September 22, 2023 (1y ago)

0 views

Like so many others, I thoughtlessly browser amazon, so I thought I'd make an (amazon webscrapper) that will do it for you, and extract it into a nice format.

Ideally, this can be optimized and better utilized to be ran on a VPS with a cronjob to run it every day, and then send you an email with the results, or better yet, send you results when there's something you like on sale.

scraper.py, In method get_page_content, retries were added to make a valid connection with amazon servers even if it connection request was denied.

function -> [get_request], returns None when requests.exceptions.ConnectionError occurs and ripples its way down to calling functions to terminate the thread normally instead of abruptly calling sys.exit() which surely will kill the thread but if the thread being killed holds GIL component, in that case it will lead to Deadlock.

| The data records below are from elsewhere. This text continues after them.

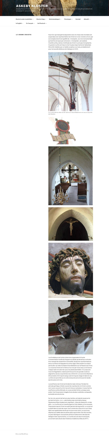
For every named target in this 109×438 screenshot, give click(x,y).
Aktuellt (87, 19)
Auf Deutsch (42, 23)
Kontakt (78, 19)
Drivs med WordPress (21, 434)
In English (19, 23)
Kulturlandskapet (55, 19)
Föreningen (68, 19)
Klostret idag (41, 19)
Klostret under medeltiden (25, 19)
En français (30, 23)
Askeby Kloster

function -> [get_page_content], if no valid page was found even after retries it returns None in addition to returning None for Nonetype response from get_request.

Decision number 2 and 3 were made keeping in mind that in a multithreaded program, multiple threads are working simultaneously, while doing that there may be a case where 1 or 2 out of 10 or 20 threads does not get valid response (Please check [check_page_validity] and [get_request] function for documentation and more), then we terminate only those threads safely while others work to produce the valid output.

In the future, this would be improved to add a database to store the results, and then send an email when there's a price drop on an item you like. It would also store it, and utilize multiple proxies to scrape the data, and then send you an email with the results.